** Opening DOCUMENT EXCERPT block **
SAGE: An Expert-Annotated South Asian GI Endoscopy Dataset for Multimodal Learning and Hallucination Analysis
Pith reviewed 2026-06-26 12:15 UTC · model grok-4.3
The pith
South Asian GI endoscopy images cause existing AI models to drop 58 percent in performance compared to European data.
A machine-rendered reading of the paper's core claim, the machinery that carries it, and where it could break.
Core claim
We introduce the SAGE dataset consisting of 1,300 South Asian GI endoscopy images, their captions with hallucination tags, 18 labels, and 14,726 question-answer pairs. Benchmarking reveals that multi-class classification models suffer an average 58% performance drop on the South Asian dataset, and contemporary LMMs show substantial drops in GREEN scores for anatomical landmark detection (0.308) and abnormality detection (0.410).
What carries the argument
The SAGE dataset, which provides the first open-source representation of South Asian GI endoscopy images for tasks including classification, captioning, and VQA, along with hallucination annotations.
If this is right
- Task-specific models experience greater degradation from population shift than large multimodal models in GI imaging tasks.
- Current European-trained models require adaptation for use in South Asian clinical settings to maintain diagnostic accuracy.
- The inclusion of hallucination tags enables targeted analysis of model errors in generated reports.
- Open availability of SAGE facilitates development of geographically inclusive AI tools for automated GI diagnosis.
Where Pith is reading between the lines
- Fine-tuning models on SAGE data could help address the scarcity of GI experts in South Asia by improving AI-assisted diagnosis.
- Similar performance gaps may exist for other underrepresented populations, suggesting a need for multiple regional datasets.
- Population-specific features in endoscopy images, such as variations in anatomy or disease presentation, may require explicit modeling beyond current approaches.
Load-bearing premise
The observed performance drops are caused by population shift rather than uncontrolled differences in imaging equipment, patient preparation, lighting conditions, or annotation criteria between the South Asian collection and the European datasets used for comparison.
What would settle it
A controlled experiment training models on European data and testing on South Asian images matched for equipment type, lighting, and annotation protocol would isolate whether population shift alone explains the 58% drop.
** Closing DOCUMENT EXCERPT block **
** Opening LISTED ENTRIES block **
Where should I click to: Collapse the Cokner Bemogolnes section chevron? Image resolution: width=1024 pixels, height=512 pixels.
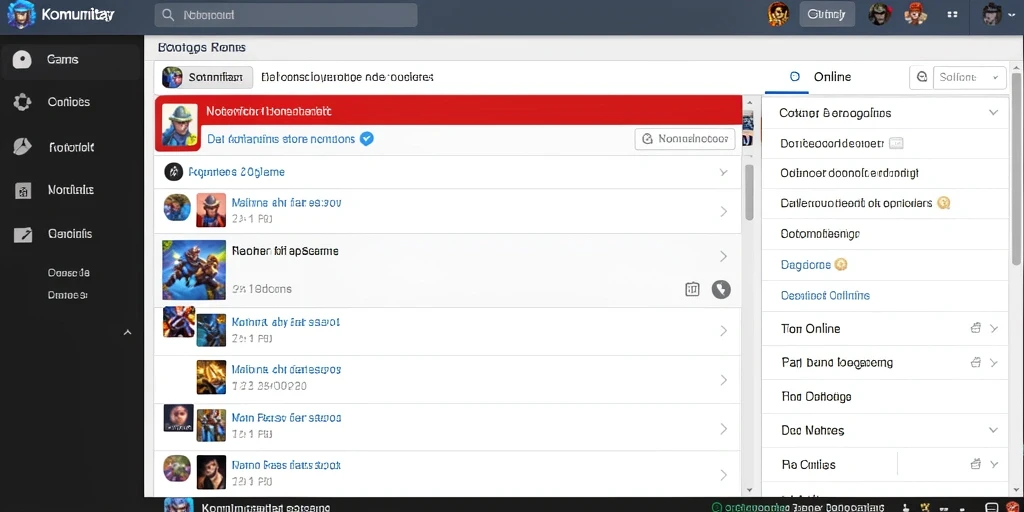coord(993,112)
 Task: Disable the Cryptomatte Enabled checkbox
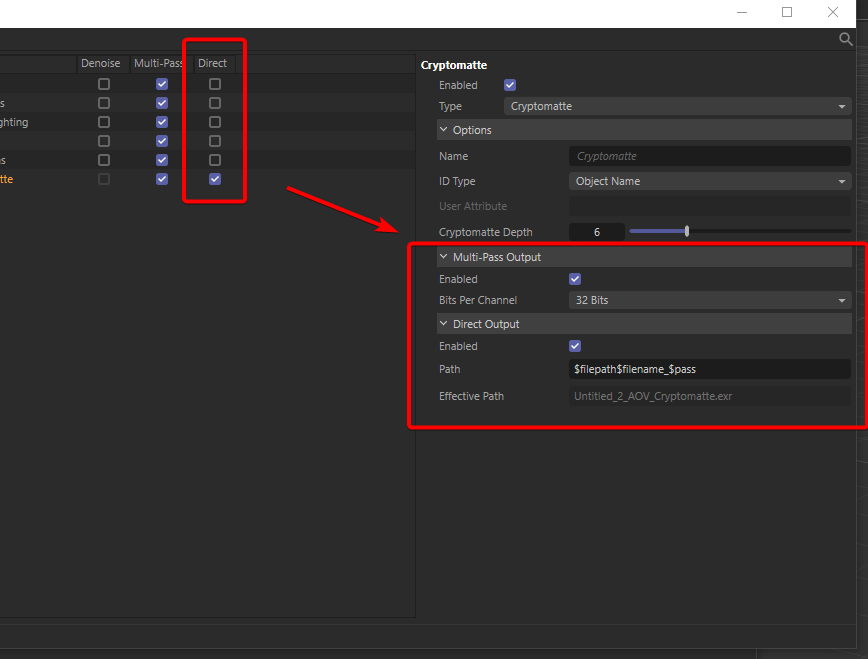[x=510, y=85]
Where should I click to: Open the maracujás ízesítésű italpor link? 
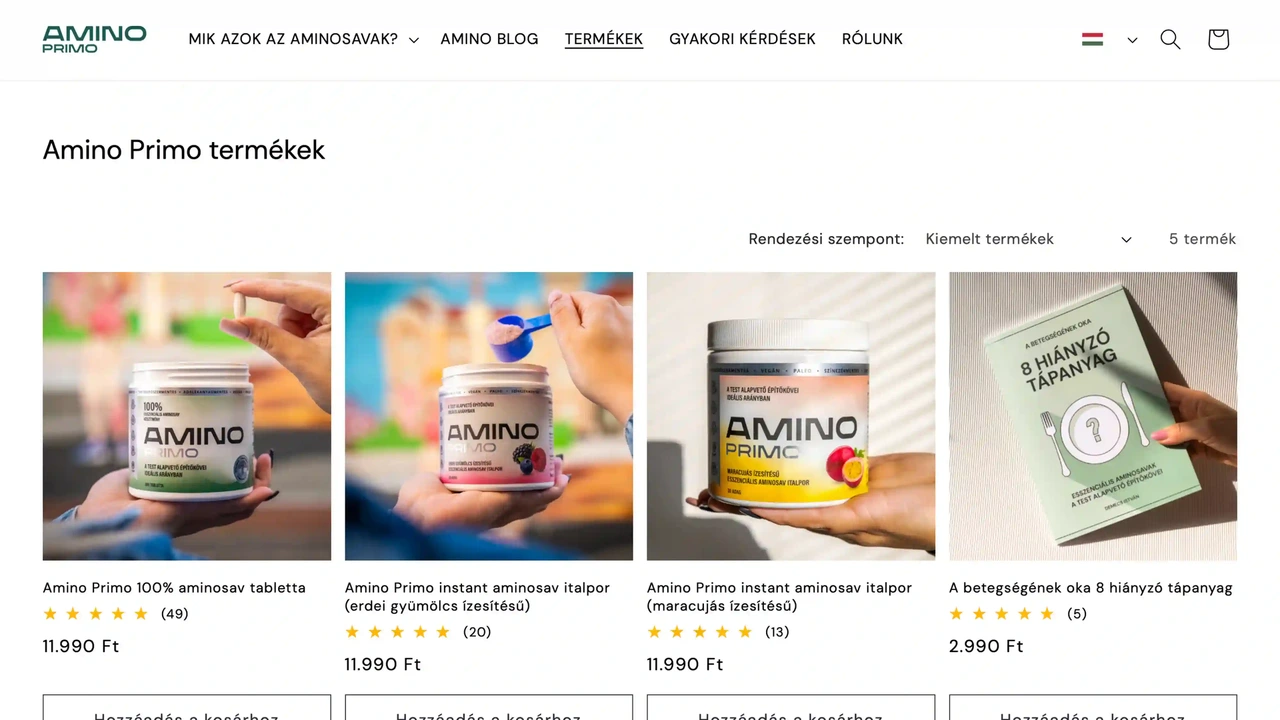779,597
** Closing LISTED ENTRIES block **
_TRY IT_
Repeat the passage of the SAGE dataset review that begins with the words "What carries the" and ends after the words "maintain diagnostic accuracy.".

_TASK OUTPUT_
What carries the argument
The SAGE dataset, which provides the first open-source representation of South Asian GI endoscopy images for tasks including classification, captioning, and VQA, along with hallucination annotations.
If this is right
- Task-specific models experience greater degradation from population shift than large multimodal models in GI imaging tasks.
- Current European-trained models require adaptation for use in South Asian clinical settings to maintain diagnostic accuracy.